L’associazione no profit Haccade, da anni, organizza viaggi per persone con varie forme di disabilita’. “Turisti per Kaos” e’ un progetto di turismo accessibile; viaggi complicati e difficili da organizzare, ma ricchi di tante attivita’ per rendere partecipi attivamente ed intrattenere persone con disabilita’ psichiche e cognitive. Un’opportunità importante per le persone disabili di vivere appieno esperienze interessanti e dense di momenti ludici, formativi e culturali.
Una bellissima ed entusiasmante vacanza durante il week end di Pasqua si e’ trasformata in un’odissea interminabile per un gruppo di ragazzi disabili ed i rispettivi accompagnatori. Gli organizzatori sono abituati ad affrontare imprevisti e gestire cambi di programma, ma scontrarsi con il muro dell’indifferenza, della prepotenza, dell’insensibilità e della disattenzione e’ un’impresa ardua da fronteggiare.
Un incidente vergognoso e incivile; da una parte i turisti che si sono rifiutati di alzarsi e lasciare i posti prenotati dal gruppo di Turisti per Kaos; dall’altra Trenitalia che non è riuscito a garantire lo spazio sul treno dedicato ai ragazzi. Una situazione di totale caos e disorganizzazione, in cui gli attimi di tensione non sono mancati, e di cui a pagarne le conseguenze sono stati coloro che avevano diritto ad un servizio.
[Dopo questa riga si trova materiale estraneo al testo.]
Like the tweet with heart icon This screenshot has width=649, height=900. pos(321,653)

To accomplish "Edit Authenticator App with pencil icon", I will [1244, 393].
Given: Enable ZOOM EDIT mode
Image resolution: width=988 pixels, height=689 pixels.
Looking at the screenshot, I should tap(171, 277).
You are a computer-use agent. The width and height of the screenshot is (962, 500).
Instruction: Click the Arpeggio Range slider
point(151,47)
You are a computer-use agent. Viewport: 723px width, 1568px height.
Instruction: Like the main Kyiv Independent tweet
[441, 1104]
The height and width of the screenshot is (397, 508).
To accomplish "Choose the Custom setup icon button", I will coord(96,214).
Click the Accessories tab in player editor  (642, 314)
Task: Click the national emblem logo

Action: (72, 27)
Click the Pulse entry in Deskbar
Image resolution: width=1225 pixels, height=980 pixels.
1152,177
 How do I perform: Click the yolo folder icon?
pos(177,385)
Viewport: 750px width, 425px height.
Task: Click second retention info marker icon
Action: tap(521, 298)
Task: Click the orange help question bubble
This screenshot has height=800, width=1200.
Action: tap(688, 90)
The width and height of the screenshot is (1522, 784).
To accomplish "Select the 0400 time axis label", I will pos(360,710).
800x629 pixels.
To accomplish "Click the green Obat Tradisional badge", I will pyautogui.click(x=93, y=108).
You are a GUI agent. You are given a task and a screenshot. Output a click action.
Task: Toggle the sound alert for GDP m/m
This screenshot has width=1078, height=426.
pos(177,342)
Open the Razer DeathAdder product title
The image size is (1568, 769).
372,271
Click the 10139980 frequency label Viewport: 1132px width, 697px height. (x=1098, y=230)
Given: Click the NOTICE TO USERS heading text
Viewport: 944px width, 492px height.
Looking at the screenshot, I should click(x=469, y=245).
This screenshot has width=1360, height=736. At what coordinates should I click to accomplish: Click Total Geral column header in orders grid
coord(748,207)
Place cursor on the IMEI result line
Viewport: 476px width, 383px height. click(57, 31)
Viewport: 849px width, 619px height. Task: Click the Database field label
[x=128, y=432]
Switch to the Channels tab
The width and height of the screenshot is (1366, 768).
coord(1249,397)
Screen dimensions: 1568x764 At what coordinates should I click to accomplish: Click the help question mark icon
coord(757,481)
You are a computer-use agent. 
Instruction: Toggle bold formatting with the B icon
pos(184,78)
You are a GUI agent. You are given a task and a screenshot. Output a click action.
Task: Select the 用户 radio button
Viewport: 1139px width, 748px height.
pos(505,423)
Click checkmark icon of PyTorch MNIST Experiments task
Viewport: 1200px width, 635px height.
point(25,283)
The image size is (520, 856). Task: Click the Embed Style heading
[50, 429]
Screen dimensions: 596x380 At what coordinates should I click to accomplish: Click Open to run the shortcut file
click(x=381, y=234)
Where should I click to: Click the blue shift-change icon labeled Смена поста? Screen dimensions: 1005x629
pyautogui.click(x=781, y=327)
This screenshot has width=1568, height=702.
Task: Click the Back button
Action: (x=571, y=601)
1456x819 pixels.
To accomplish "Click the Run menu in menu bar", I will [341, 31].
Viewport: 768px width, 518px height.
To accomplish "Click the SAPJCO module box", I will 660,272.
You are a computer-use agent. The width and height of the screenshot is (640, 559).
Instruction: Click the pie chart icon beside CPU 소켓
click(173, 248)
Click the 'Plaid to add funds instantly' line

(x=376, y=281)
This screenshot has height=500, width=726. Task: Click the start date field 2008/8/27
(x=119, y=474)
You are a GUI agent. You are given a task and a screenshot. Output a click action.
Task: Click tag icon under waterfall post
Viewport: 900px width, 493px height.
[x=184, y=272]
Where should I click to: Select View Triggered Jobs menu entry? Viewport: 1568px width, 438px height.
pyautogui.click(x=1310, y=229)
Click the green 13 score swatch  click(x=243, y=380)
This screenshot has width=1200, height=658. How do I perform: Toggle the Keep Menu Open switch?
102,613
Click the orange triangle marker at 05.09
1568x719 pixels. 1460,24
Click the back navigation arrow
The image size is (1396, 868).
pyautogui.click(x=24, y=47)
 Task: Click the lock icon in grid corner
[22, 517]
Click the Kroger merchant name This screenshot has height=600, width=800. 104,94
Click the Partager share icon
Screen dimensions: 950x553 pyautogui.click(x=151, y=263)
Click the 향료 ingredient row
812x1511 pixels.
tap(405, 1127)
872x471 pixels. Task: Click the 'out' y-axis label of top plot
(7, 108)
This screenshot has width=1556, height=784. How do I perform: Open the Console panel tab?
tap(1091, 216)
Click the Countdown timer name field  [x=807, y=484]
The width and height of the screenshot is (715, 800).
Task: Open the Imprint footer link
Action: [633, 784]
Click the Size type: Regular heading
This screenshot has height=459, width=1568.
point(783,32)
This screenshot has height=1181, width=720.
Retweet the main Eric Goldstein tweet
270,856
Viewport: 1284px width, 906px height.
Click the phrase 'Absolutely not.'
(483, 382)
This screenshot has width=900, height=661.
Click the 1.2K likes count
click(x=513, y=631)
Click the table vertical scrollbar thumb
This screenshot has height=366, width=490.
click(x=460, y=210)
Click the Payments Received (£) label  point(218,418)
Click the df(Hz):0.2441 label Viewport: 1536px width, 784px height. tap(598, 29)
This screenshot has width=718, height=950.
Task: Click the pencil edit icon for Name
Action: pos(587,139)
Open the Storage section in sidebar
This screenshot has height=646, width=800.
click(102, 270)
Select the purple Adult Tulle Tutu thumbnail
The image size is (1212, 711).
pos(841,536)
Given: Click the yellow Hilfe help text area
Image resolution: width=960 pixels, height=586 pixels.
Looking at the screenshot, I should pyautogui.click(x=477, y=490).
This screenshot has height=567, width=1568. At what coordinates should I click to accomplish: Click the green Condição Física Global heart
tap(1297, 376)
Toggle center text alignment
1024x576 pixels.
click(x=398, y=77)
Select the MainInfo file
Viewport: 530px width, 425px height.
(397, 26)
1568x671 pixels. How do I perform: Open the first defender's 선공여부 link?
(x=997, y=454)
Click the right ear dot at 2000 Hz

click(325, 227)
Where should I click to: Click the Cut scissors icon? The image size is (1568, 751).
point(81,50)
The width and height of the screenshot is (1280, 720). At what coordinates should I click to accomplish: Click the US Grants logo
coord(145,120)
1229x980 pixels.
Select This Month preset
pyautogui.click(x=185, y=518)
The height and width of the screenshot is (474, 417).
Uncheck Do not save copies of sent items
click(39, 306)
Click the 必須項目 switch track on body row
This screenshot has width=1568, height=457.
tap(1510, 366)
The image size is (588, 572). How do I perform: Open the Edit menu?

Il pullman organizzato da Trenitalia per i “malcapitati” e la promessa di rimborso del biglietto sono solo un modo per mettere una pezza per nascondere la pesante mancanza di attenzione e la preoccupante incapacita’ di tutelare i diritti e le esigenze delle persone disabili.
Tutto ciò conferma che viviamo in un paese che rimane indietro nel garantire il semplice diritto alla mobilita’ di tutti, in cui c’e’ una grave disattenzione per quelle categorie che andrebbero tutelate ed attenzionate ed in cui risulta difficile far rispettare le regole.